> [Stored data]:
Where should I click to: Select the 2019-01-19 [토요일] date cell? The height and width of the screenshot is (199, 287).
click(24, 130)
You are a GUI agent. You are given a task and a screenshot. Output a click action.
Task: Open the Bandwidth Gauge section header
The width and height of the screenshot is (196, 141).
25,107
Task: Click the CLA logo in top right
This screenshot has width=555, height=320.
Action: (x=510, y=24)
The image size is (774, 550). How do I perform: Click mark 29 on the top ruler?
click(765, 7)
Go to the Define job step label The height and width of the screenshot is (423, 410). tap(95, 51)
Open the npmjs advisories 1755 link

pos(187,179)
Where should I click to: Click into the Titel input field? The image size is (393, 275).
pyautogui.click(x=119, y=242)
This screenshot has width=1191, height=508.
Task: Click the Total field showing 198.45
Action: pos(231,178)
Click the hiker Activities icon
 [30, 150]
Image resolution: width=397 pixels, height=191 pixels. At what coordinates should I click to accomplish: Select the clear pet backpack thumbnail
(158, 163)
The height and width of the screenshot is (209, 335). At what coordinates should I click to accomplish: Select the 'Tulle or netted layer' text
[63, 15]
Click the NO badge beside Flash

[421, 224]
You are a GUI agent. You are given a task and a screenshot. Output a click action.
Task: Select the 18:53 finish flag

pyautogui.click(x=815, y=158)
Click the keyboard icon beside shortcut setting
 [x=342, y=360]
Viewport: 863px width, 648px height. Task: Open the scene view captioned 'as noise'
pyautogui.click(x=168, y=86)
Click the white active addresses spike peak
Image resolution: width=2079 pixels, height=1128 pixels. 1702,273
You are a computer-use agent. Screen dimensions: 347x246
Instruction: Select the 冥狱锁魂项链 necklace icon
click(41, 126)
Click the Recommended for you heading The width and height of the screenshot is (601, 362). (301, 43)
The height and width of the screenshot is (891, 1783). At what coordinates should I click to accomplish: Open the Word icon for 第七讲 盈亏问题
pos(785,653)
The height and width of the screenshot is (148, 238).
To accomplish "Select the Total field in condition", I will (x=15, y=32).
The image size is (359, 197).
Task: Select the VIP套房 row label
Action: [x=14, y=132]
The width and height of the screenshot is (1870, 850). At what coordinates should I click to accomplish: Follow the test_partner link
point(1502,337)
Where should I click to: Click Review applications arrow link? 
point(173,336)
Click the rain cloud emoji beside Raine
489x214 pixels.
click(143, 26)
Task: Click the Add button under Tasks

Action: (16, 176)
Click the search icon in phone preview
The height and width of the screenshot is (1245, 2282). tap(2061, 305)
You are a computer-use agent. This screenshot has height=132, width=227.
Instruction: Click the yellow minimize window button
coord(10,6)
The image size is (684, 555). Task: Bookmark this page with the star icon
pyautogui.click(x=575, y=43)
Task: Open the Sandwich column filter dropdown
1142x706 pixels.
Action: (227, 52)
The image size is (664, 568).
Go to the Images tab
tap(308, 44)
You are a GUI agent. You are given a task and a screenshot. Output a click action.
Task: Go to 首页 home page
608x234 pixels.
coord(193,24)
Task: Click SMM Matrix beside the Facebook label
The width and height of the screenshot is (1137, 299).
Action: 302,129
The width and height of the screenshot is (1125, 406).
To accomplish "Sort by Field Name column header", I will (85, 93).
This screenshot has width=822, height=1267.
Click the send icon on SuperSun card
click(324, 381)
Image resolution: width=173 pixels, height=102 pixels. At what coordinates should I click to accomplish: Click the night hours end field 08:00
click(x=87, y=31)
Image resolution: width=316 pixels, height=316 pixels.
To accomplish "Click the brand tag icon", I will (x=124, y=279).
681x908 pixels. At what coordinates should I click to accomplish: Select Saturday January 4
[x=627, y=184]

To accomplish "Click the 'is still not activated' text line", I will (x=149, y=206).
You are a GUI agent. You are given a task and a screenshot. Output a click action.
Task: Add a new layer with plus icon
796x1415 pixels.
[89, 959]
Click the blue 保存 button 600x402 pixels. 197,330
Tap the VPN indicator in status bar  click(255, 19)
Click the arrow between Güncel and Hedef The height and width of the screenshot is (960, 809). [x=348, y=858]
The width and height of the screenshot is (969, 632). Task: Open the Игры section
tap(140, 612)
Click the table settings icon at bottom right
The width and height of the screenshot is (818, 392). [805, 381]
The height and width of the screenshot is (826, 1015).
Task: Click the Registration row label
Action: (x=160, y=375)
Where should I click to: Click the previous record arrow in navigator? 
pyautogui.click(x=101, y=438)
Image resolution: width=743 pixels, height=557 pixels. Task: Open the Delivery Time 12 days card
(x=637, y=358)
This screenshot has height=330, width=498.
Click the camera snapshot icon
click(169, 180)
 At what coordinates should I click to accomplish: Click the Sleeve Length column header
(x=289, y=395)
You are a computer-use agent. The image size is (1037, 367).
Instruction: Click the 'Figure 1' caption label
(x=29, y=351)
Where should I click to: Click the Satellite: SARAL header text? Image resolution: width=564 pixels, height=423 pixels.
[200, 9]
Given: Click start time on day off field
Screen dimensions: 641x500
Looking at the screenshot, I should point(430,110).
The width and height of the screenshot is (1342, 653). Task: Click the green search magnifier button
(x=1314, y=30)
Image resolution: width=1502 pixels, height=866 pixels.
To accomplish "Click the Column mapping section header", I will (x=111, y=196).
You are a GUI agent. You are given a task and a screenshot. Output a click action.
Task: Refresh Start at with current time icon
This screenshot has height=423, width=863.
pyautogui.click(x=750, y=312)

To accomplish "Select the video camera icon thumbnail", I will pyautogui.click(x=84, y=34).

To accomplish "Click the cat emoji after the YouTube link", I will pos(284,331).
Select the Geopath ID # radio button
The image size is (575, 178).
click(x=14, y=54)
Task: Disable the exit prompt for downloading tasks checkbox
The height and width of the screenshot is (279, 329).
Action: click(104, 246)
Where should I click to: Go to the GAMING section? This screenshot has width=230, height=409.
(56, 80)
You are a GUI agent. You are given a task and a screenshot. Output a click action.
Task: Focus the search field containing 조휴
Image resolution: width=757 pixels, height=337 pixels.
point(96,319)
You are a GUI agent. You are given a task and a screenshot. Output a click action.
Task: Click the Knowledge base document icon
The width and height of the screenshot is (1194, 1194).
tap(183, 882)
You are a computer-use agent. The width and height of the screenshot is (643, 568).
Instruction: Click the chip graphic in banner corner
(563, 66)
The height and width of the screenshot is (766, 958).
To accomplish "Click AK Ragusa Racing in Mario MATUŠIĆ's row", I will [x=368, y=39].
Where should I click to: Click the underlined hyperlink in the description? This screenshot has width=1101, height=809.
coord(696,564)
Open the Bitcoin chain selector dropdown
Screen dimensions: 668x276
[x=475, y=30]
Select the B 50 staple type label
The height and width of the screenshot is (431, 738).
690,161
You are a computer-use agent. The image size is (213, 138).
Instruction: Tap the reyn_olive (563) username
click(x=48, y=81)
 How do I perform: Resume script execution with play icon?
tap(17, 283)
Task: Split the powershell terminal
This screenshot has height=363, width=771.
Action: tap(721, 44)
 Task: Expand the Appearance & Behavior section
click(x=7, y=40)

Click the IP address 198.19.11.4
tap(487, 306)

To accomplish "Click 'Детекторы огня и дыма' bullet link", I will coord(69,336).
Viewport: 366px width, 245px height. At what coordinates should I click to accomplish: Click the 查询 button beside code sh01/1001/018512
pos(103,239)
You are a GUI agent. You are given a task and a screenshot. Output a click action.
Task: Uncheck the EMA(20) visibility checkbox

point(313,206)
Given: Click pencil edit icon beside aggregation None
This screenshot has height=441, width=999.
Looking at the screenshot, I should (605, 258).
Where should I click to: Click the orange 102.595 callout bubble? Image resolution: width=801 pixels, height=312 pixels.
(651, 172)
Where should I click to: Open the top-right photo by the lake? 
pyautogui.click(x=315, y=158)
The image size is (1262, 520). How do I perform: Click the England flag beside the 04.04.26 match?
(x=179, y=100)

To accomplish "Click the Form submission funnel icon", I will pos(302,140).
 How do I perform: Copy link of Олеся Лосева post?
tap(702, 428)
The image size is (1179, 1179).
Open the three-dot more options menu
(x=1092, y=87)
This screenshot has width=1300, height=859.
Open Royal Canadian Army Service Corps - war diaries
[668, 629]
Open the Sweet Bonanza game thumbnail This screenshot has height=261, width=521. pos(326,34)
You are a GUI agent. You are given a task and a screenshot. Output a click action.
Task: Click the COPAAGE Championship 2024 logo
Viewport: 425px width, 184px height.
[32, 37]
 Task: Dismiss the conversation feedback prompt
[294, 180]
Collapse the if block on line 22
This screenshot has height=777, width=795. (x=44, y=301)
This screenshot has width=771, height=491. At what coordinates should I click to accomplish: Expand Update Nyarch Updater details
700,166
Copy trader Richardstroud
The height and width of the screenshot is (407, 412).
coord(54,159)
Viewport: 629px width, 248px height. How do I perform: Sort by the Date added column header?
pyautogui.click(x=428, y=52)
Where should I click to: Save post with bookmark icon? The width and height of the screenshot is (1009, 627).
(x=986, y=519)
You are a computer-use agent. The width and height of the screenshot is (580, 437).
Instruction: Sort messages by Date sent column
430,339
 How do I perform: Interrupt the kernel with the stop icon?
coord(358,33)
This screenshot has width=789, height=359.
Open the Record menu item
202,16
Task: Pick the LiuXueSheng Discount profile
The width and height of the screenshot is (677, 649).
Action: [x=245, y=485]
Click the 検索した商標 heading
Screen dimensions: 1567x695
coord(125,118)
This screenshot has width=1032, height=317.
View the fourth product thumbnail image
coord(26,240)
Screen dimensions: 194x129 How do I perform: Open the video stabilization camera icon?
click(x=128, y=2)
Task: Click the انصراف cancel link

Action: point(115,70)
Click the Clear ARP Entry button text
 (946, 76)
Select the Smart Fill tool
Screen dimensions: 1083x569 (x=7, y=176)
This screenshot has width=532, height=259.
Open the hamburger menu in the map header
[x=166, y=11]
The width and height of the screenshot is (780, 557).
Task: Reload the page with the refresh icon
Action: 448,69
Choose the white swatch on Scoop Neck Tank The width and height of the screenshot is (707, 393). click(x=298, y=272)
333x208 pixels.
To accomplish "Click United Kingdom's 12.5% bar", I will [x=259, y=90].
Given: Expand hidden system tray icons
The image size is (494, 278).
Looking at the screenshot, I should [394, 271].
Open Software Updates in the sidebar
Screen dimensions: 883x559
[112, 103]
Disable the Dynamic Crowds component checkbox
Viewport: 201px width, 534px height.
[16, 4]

> [PROBLEM REQUIREMENTS]: Return each line from the entries above that includes "emoji".

> [ANSWER TO THIS TASK]:
Click the rain cloud emoji beside Raine
To accomplish "Click the cat emoji after the YouTube link", I will pos(284,331).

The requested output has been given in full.